**YOUR GOAL:**
Please output exactly the lines below, starting at the line that has "How do I perform: Click the 'pendant" and ending at the line that has "You are a GUI", both included; leave out all pictures and include nothing else.

**DATA FOR ANALYSIS:**
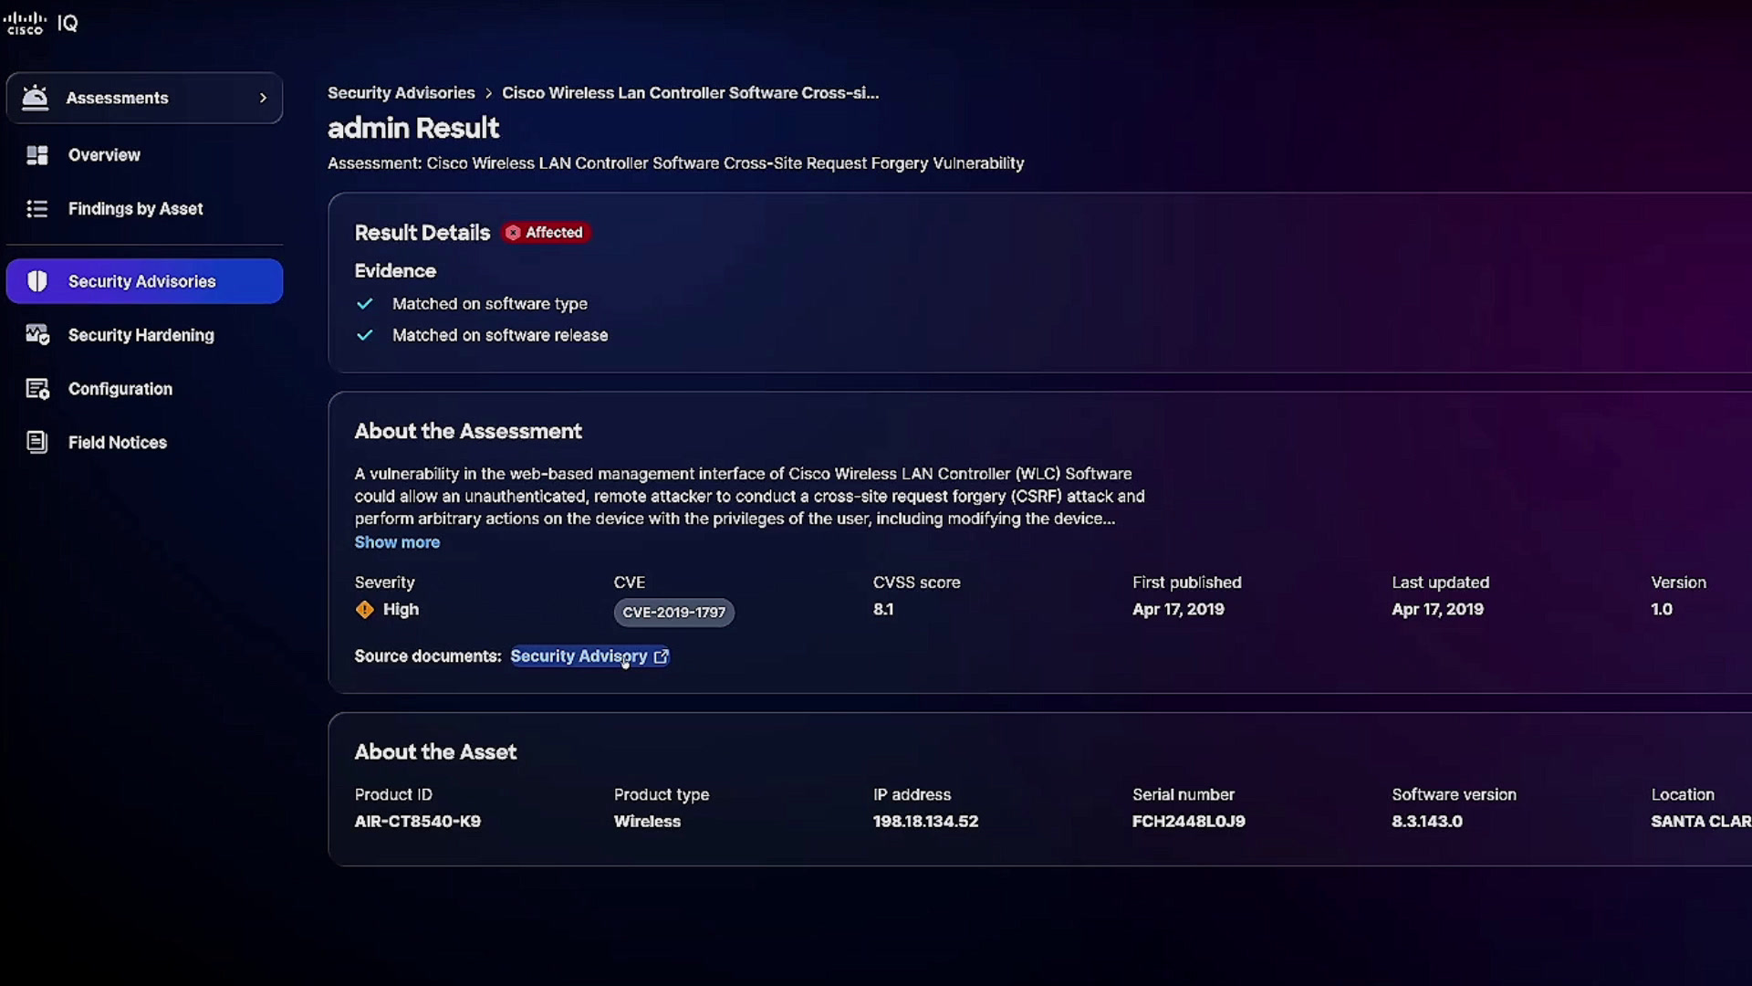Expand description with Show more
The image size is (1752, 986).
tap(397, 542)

...

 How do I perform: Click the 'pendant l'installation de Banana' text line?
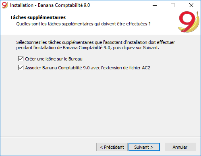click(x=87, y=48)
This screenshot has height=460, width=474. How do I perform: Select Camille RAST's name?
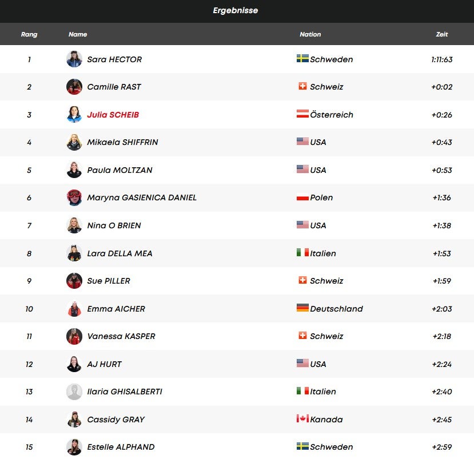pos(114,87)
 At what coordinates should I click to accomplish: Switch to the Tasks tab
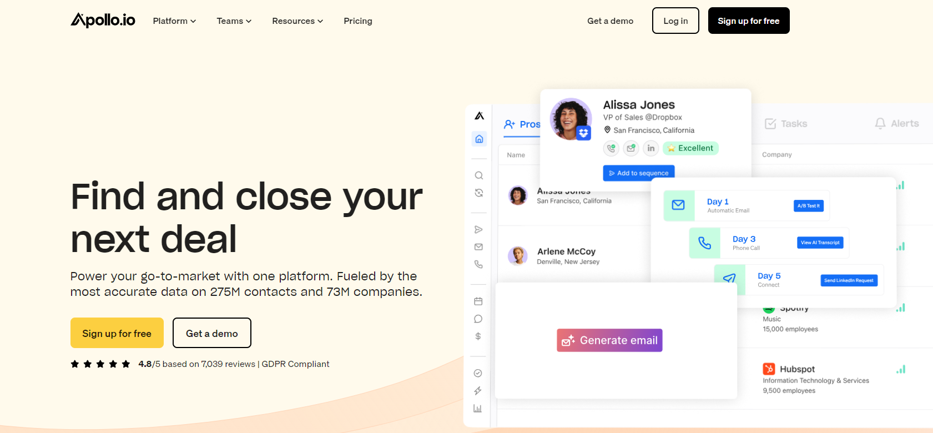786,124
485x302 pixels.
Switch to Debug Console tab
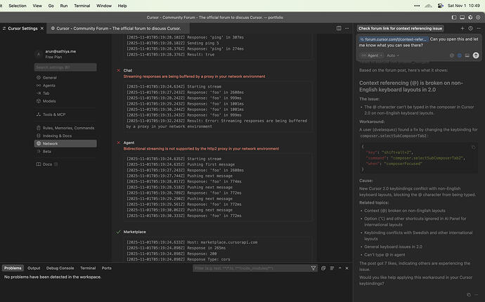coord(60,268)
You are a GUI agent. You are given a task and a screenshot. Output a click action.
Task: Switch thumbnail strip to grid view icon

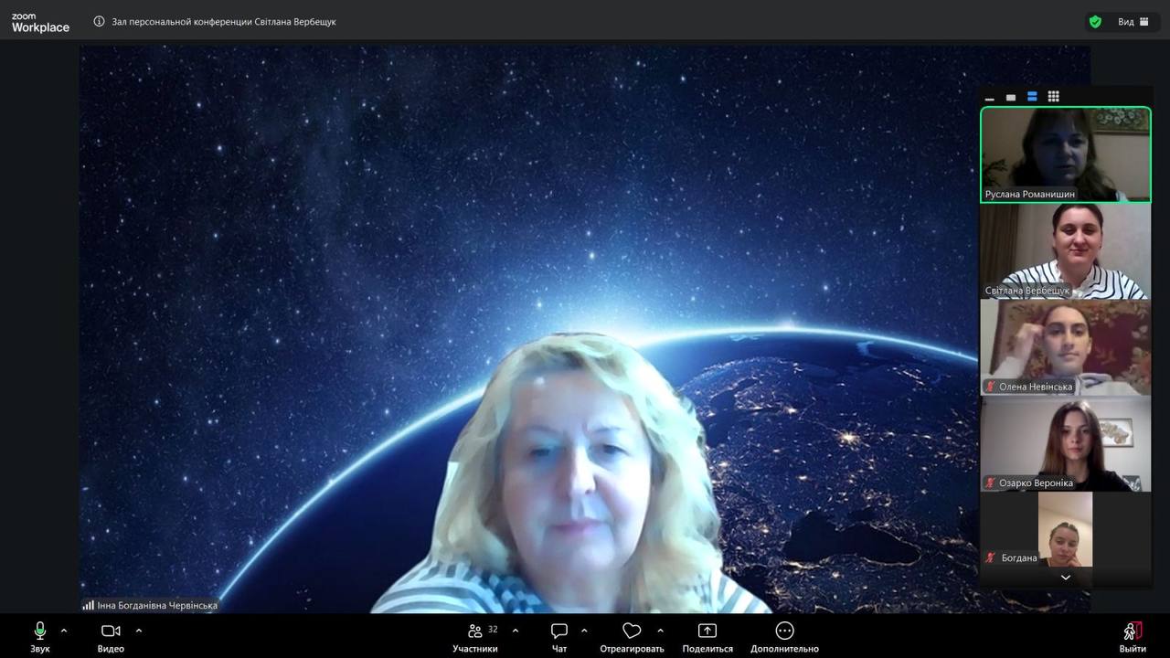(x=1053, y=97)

---

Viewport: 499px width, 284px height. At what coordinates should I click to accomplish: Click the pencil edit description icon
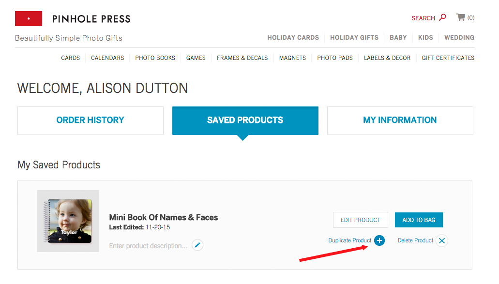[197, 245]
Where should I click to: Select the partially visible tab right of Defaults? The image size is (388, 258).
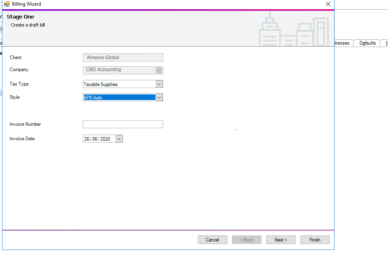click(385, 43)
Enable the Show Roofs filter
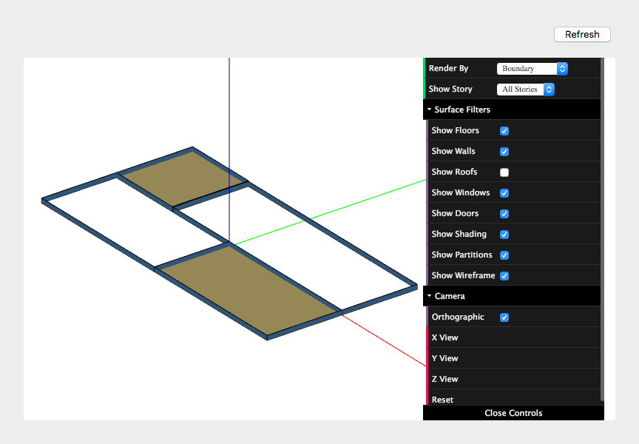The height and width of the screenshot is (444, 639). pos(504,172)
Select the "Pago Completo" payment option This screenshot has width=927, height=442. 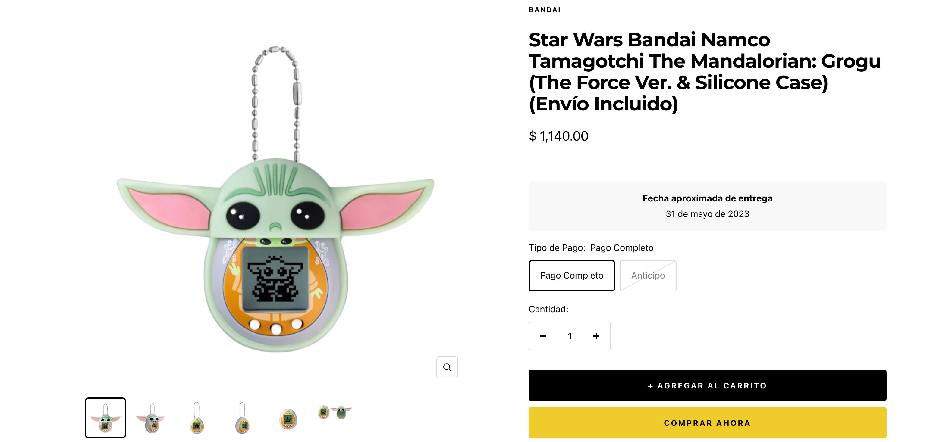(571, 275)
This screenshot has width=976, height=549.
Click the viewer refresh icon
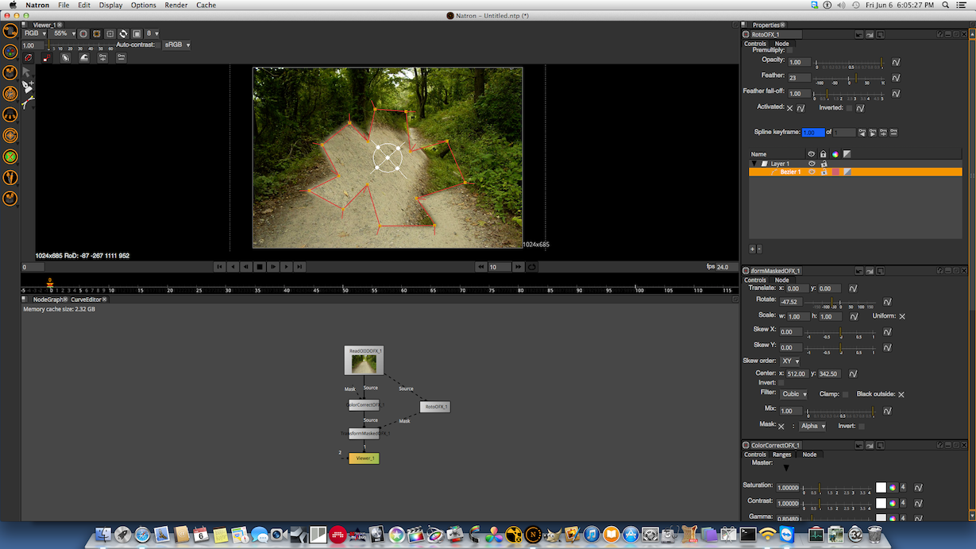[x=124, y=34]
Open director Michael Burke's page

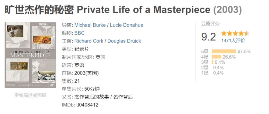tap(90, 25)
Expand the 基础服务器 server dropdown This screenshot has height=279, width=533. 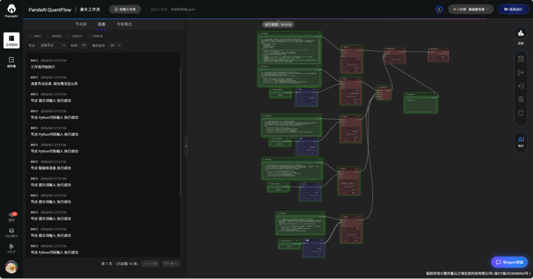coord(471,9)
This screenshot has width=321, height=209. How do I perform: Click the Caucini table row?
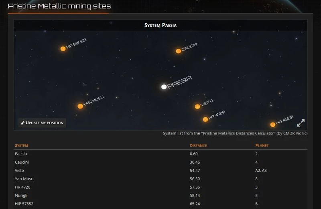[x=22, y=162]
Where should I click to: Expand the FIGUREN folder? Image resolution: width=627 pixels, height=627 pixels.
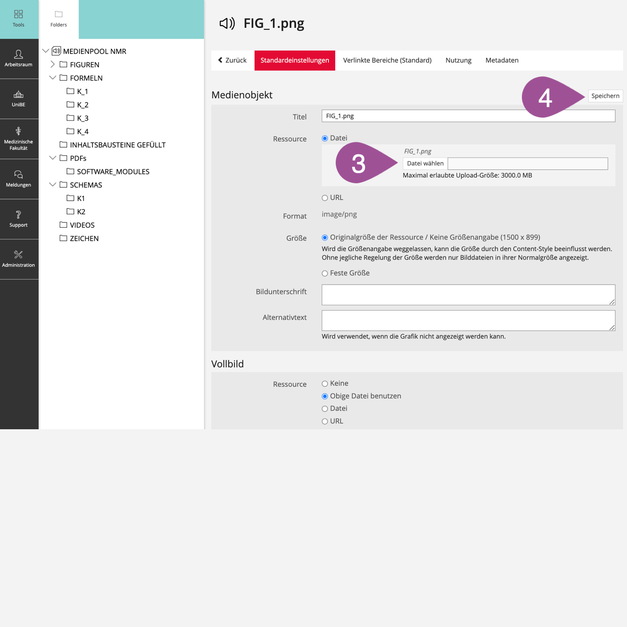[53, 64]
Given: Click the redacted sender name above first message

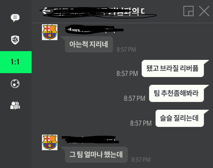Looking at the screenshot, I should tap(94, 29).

**ANSWER SECTION:**
 How do I perform: Click the 'pendant l'installation de Banana' text line?
click(x=87, y=48)
This screenshot has height=460, width=474. How do I perform: Select Camille RAST's name?
pos(114,87)
 At what coordinates should I click to accomplish: Switch to the Tasks tab
786,124
485x302 pixels.
Switch to Debug Console tab
coord(60,268)
You are a GUI agent. You are given a task and a screenshot. Output a click action.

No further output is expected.